Repetive sliding or panning or zooming is especially annoying. You do not need such movement if there is actually something going on, except perhaps to track better a moving subject (not a flower or a rock formation).
A personal opinion? It has long been established that static slides in a video presentation are not as interesting as zoom, pan and scan. Pan and scan and zoom movement can aid in directing the viewer's attention to a location in the image. It's a dynamic or tool that takes a simple snapshot or collection of snapshots and makes it part of an artistically created story.
Mark, you and many here have demonstrated single goal which is to show off the ability of your camera and secondarily, your ability to use it. by displaying pictures and video clips to study. Myself and some others are more interested in telling a story of our experience. Therefore we use all tools of the art form in achieving that goal. Maybe the story is annoying to you if you want to study how a camera works but understand that was not the goal or intent of the work to eg. "show off Panasonic's technology." But by the same measure, a collection of still shots or video clips randomly butt edited together with no intended obvious sequence is not a story presentation but just a collection of shots and can quickly become boring unless the purpose is for technical study of each. While this is a forum for technical study of 3D, making a static presentation is not a bad thing, but to say creating a story and an art form is annoying is a bit over the top. Not to say all stories are good and interesting, just that even a bad story is more interesting than a random collection to all people.I've always held that the first goal of editing is to tell a story.
And, that is the main topic of your discussion here. So then I would say that for you to define what is interesting and what is annoying is too restrictive. For example, I do agree that a slide show that lacks sound is bad as it fails to keep my attention as it doesn't stimulate my main sense of communication, that is hearing. The visual also lacks story as the images are stacked in random sequence, but then, so are the video clips.The whole should be greater than the sum of the parts.
If a presentation is to be successful, it must first convey a story to hold interest. Second, the story should entertain and educate to maintain interest. Third, the story needs to stimulate all the senses, the more the better.

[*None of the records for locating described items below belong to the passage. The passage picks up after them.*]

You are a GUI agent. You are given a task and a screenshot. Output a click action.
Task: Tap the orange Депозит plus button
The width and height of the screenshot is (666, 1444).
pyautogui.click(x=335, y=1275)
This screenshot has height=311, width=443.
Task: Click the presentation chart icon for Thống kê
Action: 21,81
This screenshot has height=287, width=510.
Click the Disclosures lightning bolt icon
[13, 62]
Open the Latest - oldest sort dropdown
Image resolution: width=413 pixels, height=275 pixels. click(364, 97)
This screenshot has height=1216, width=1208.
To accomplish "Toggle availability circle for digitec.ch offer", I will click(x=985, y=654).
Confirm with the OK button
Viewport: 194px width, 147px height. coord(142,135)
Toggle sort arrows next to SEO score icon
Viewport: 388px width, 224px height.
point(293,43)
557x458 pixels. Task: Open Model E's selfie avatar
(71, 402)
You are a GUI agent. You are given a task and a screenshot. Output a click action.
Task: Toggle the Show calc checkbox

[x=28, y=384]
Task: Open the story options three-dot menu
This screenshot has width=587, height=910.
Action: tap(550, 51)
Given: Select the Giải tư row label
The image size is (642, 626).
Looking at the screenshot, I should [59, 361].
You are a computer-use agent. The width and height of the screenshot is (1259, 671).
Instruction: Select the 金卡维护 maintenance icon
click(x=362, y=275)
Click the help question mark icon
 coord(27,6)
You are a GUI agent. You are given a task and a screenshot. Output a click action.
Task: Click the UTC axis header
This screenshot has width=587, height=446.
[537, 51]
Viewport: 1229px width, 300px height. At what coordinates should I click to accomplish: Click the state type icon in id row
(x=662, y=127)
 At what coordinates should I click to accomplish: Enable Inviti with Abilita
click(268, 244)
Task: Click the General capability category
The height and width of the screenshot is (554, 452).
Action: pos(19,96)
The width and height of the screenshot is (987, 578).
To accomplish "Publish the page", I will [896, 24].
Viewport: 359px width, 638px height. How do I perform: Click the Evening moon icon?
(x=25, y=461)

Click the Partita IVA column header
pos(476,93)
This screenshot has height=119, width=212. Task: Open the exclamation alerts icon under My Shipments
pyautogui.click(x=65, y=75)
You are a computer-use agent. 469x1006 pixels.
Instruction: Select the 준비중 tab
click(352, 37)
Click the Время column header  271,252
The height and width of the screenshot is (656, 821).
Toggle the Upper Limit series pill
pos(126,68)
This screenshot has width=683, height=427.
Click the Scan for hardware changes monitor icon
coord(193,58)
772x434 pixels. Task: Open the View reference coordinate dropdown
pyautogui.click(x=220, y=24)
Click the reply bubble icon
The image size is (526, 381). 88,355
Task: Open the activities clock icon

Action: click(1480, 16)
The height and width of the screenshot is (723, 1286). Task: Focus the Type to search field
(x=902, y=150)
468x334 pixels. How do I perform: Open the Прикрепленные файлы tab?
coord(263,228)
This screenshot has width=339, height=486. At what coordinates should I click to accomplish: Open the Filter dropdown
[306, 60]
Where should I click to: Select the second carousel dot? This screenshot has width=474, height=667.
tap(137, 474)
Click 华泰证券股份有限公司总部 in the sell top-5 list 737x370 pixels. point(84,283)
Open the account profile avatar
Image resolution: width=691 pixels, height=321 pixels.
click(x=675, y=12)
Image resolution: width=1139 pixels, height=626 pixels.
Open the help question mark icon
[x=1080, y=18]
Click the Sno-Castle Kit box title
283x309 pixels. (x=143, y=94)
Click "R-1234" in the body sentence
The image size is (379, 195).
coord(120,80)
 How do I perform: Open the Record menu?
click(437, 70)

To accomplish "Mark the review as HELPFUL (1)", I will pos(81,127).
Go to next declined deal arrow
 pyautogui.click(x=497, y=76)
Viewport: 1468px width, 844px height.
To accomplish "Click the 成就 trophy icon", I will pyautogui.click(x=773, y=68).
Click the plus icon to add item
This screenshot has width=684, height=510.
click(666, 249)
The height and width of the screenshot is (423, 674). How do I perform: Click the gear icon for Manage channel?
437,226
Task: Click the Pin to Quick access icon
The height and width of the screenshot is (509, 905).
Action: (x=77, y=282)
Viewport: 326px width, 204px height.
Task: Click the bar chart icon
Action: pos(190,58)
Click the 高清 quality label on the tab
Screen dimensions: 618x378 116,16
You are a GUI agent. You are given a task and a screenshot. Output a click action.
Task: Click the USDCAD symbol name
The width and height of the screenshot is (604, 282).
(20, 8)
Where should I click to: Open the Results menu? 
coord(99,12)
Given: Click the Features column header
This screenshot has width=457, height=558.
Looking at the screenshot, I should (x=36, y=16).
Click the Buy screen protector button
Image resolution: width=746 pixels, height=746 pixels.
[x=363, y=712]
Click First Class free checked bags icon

The final step in the edit process is timing. Here is where the story is told in a more efficient way so as not to digress, sustain unnecessarily, or leave a viewer wondering, What was that? Usually timing edits result in reducing the length, but not always. Sometimes a part of the story lost due to not enough detail. I can usually edit together a story in 2-3 cuts from scratch. However the timing is often the hardest part and can take an additional 4-5 cuts and renderings before satisfaction by me and my focus group.Story trumps technical for holding interest.
While technical quality is a noble goal in any production, it should never limit the ability to tell the story. The deciding factor is whether the substandard technicality pulls the viewer out of the story and draws attention to this issue. If that happens then the story fails to be told as a result of the technology. But if the story is told and the image was slighty soft, but the viewer's interest in the story was maintained, the goal was achieved and the story a success. Learn from the defect and make the technology better on the next project.